CNBC – The Trump administration has cut down Iran’s oil exports more quickly than many expected, but just days before a White House deadline, it is still a long way from achieving its stated goal of zeroing out Iranian oil sales.

Iran’s oil exports have fallen by about a third in the five months through September. They tumbled by about 800,000 barrels per day since President Donald Trump announced in May that he was abandoning a nuclear accord with Iran and restoring wide-ranging sanctions on its economy.  Still, Iran was selling roughly 1.7 million to 1.9 million bpd of crude oil and condensate, a super light form of oil, in September, according to estimates by investment banks, tanker-tracking firms and the International Energy Agency.

That’s down from a 2018 peak of 2.7 million bpd in June, according to ClipperData. In the first six months of the year, Iran was averaging 2.4 million bpd in shipments, S&P Global Platts Analytics estimates.  Some of Iran’s biggest customers, including China and India, are expected to keep buying its barrels. The Trump administration has also indicated it will allow some countries to continue importing limited quantities of Iranian oil, but officials haven’t disclosed which nations will receive waivers.

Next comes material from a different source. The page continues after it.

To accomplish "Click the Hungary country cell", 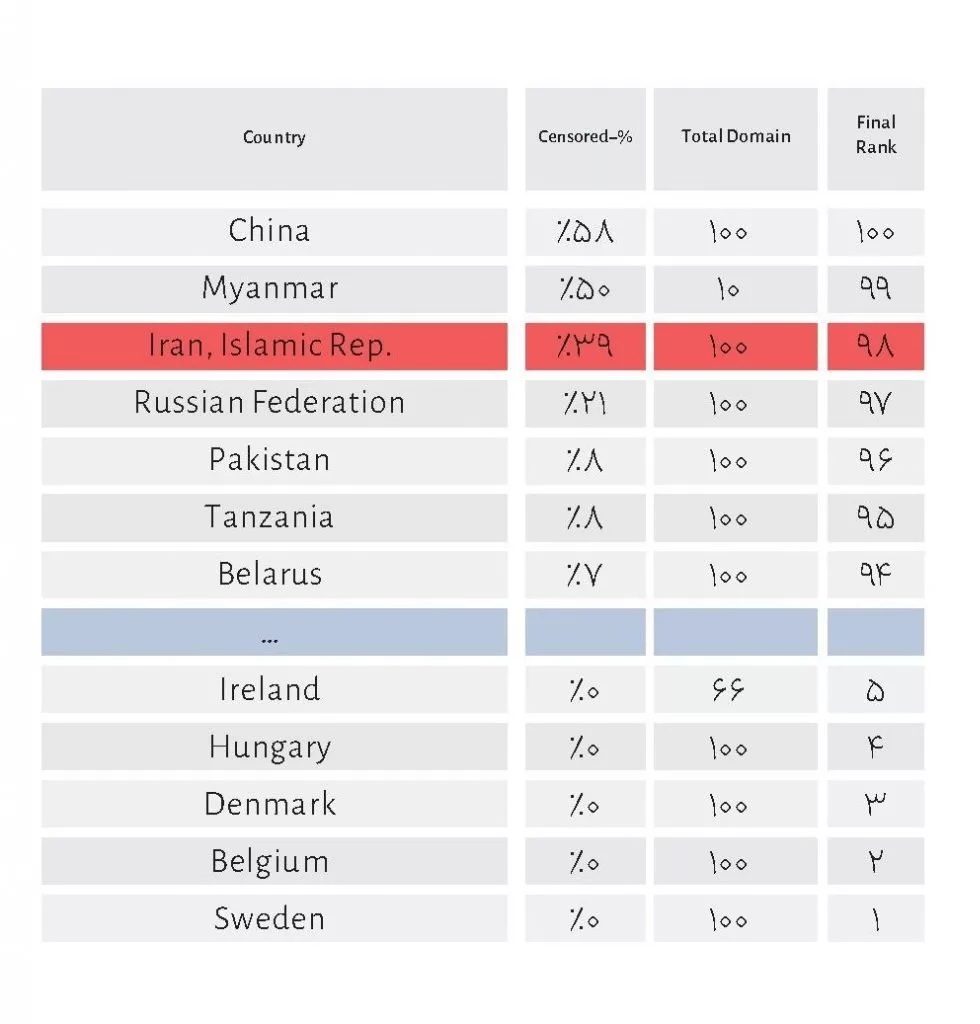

Along with China and India, countries like Turkey, Italy, Spain, Greece and Japan have kept purchasing Iran’s crude. But analysts widely expect the losses to balloon to between 1 million and 1.5 million bpd by the end of the year.

“Iranian crude and condensate exports look set to finish October around a similar level to September, although we expect volumes to drop off next month as sanctions kick in and buyers dissipate,” said Matt Smith, director of commodity research at ClipperData, a firm that tracks tanker traffic.

Petro-Logistics, another tanker-tracking firm, says Iran probably lost more than 100,000 barrels per day in October.  Trump is restoring sanctions developed by the Obama administration to isolate Iran from global markets over its alleged pursuit of nuclear weapons. Those sanctions, backed by the European Union and the United Nations, forced Iran to the negotiating table, where it agreed to limits on its nuclear program in exchange for sanctions relief.

After taking office, Trump failed to convince European allies to take a tougher stance against Iran and renegotiate the 2015 Iran nuclear deal. Instead, he pulled the United States out of the agreement, restored sanctions on Iran and threatened to lock foreign firms out of the U.S. market if they do business with Iran.

Trump gave countries six months to wind down their purchases of Iranian crude. State Department officials later told foreign nations they expected oil buyers to cut their purchases to zero by Nov. 4, surprising the market and sending oil prices higher.   That hard line prompted many countries to scale back purchases quickly, said Richard Nephew, lead sanctions expert for the U.S. delegation that negotiated the Iran nuclear deal. Nephew had originally expected the sanctions to shrink Iran’s exports by about 600,000 bpd.

Nephew says many of the “easy barrels” have come off the market, and the administration must now convince holdout countries to stop importing Iran’s oil over the next six months in time for the next review.

“May is going to be harder — a lot, lot harder, and what they do between now and then is going to decide if this is at all successful.”  In recent years, Iran has sold about 3 to 4 percent of the oil the world consumes each day. The threat of losing much of that supply helped push the price of Brent crude to nearly four-year highs above $86 a barrel earlier this month.

However, prices have plunged nearly $11 a barrel since then, knocked lower by a sell-off in risk assets, concerns about slowing global growth, and confidence that OPEC, Russia and the United States will be able to keep the market supplied with crude.

Brent has now settled back into the $70-$80 per barrel range, where it has traded most of the year.

“That might even spur the administration, encourage the U.S. to take a tougher stance on Iran,” Vandana Hari, founder and CEO of Vanda Insights, told CNBC on Monday. “So I think there might be another spike left in crude still. It’s not all downhill from here.”